Cavalcanti Elisabetta, De Michele Francesco, Lantone Giulio, Panarese Alba, Caruso Maria Lucia
Histopathology Unit, National Institute of Gastroenterology "S. de Bellis," Research Hospital, Castellana Grotte, Bari, Italy.
Surgery Unit, National Institute of Gastroenterology "S. de Bellis", Research Hospital, Castellana Grotte, Bari, Italy.
Cancer Manag Res. 2019 Jun 17;11:5047-5054. doi: 10.2147/CMAR.S193994. eCollection 2019.
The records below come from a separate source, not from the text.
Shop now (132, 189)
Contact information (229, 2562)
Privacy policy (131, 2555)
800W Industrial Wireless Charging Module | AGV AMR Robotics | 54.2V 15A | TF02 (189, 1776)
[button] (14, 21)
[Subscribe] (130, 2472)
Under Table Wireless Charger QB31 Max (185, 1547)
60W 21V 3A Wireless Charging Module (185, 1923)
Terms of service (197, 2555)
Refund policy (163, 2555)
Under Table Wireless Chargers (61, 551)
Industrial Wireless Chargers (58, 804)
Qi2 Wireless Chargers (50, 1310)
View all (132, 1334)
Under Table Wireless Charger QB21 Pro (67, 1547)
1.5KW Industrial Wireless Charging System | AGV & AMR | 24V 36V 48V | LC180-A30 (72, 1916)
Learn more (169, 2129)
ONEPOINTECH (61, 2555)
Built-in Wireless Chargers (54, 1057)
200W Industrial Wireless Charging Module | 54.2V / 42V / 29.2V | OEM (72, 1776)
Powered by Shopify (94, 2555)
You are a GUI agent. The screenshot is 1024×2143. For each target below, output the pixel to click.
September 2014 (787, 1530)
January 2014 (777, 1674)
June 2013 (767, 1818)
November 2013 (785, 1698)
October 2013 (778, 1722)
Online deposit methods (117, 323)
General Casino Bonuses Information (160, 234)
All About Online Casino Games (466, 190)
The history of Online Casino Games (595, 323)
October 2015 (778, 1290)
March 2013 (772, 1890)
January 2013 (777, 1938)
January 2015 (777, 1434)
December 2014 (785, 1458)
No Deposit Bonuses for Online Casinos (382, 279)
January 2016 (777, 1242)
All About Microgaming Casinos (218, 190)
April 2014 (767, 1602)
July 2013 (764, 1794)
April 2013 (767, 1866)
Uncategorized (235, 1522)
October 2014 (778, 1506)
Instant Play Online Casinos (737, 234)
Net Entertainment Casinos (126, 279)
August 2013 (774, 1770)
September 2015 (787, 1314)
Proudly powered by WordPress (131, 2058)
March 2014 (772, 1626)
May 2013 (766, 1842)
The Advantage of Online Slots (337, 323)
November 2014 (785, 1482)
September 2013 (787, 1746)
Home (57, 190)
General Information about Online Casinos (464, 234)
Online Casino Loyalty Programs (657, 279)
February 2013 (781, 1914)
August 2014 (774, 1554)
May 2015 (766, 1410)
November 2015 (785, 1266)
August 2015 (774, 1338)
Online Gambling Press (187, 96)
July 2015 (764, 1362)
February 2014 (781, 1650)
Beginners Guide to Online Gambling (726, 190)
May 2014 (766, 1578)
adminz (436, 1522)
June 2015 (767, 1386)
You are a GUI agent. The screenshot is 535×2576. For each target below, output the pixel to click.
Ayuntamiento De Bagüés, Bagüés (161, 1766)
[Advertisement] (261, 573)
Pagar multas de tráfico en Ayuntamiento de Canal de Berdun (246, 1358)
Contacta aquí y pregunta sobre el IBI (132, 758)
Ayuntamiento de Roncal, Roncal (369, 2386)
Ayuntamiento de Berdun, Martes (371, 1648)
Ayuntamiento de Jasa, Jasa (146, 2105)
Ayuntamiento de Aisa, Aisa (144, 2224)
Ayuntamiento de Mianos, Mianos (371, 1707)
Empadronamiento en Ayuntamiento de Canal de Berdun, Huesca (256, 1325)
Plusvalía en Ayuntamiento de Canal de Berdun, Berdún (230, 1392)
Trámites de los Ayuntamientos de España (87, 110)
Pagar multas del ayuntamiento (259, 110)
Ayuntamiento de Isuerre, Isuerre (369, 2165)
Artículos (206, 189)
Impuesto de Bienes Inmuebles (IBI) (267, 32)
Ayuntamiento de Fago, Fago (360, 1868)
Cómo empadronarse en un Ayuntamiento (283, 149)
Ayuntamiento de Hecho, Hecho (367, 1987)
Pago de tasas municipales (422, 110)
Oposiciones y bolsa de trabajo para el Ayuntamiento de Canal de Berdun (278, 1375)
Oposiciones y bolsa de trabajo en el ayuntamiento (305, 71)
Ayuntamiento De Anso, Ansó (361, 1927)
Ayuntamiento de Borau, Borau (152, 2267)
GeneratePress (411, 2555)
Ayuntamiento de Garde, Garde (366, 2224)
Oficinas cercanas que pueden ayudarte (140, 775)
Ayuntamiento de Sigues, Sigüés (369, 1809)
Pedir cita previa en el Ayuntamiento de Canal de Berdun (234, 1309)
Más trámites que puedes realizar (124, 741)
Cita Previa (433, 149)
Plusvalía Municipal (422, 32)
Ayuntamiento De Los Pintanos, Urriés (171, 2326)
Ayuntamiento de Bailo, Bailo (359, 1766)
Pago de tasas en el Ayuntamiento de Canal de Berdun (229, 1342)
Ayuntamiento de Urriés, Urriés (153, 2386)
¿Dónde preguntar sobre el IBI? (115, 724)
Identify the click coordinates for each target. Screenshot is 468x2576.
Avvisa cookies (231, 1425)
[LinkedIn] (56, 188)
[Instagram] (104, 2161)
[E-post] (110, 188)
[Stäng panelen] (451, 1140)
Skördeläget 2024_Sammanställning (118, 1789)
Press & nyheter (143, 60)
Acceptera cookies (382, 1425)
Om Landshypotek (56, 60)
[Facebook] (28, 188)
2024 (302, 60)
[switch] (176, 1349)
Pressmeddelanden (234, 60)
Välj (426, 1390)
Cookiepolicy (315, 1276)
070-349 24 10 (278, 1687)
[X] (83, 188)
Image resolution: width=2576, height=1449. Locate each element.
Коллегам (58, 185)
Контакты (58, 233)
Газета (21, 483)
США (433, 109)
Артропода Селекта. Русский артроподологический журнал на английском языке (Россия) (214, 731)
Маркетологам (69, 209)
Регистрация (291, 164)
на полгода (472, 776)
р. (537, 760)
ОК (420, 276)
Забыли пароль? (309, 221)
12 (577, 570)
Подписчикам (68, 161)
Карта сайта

Endoscopic submucosal dissection is widely employed in early gastric cancer (EGC). Foveolar phenotypes should be distinguished from the other differentiated EGC (DEGC) types because of their increased malignant potential. The phenotypic classification could be useful not only for investigating EGC tumorigenesis but also for evaluating the tumor aggressiveness to guide treatment decision making. On surgical tissue specimens, we studied the mucin phenotype of EGC to distinguish cases with a worse prognosis dictating different therapeutic options or a very close surveillance program. DEGC in our series were classified as mucin foveolar (51%) or mucin intestinal (49%) phenotype. We evaluated correlations among foveolar and intestinal phenotypic markers, tumor patterns, clinicopathologic features and prognostic and therapeutic implications. Immunohistochemistry (IHC) for MUC5AC and CDX2 was performed on 63 EGC patient specimens. MUCA5C was employed as gastric foveolar phenotypic marker and CDX2 as intestinal phenotypic marker. Foveolar DEGC was significantly associated with larger tumor size (=0.01), high grade (G2-G3) (=0.001), vessel permeation (=0.05), lymph node metastasis (=0.001) and ulceration (=0.001), whereas intestinal type DEGC was associated with low grade (=0.001). IHC determination of the mucin phenotype is an easy, inexpensive method that can provide useful, sensitive markers distinguishing the foveolar or intestinal phenotype in DEGC. The precise identification of the foveolar type, featuring a poorer prognosis, should sound a warning bell mandating very close study of the lesion before endoscopic treatment or contraindicating endoscopic resection in favor of the open surgery option.
内镜黏膜下剥离术在早期胃癌(EGC)中被广泛应用。由于胃小凹表型的恶性潜能增加,应将其与其他分化型早期胃癌(DEGC)类型区分开来。这种表型分类不仅有助于研究EGC的肿瘤发生机制,还能评估肿瘤的侵袭性,从而指导治疗决策。在手术组织标本上,我们研究了EGC的黏蛋白表型,以区分预后较差、需要不同治疗方案或密切监测的病例。我们系列中的DEGC分为胃小凹黏蛋白型(51%)或肠黏蛋白型(49%)。我们评估了胃小凹和肠表型标志物、肿瘤形态、临床病理特征以及预后和治疗意义之间的相关性。对63例EGC患者的标本进行了MUC5AC和CDX2的免疫组织化学(IHC)检测。MUCA5C用作胃小凹表型标志物,CDX2用作肠表型标志物。胃小凹型DEGC与较大的肿瘤大小(=0.01)、高级别(G2 - G3)(=0.001)、血管侵犯(=0.05)、淋巴结转移(=0.001)和溃疡(=0.001)显著相关,而肠型DEGC与低级别(=0.001)相关。通过IHC测定黏蛋白表型是一种简单、廉价的方法,能够提供有用且敏感的标志物,区分DEGC中的胃小凹或肠表型。胃小凹型预后较差,准确识别该类型应敲响警钟,在内镜治疗前需对病变进行密切研究,或不建议内镜切除而选择开放手术。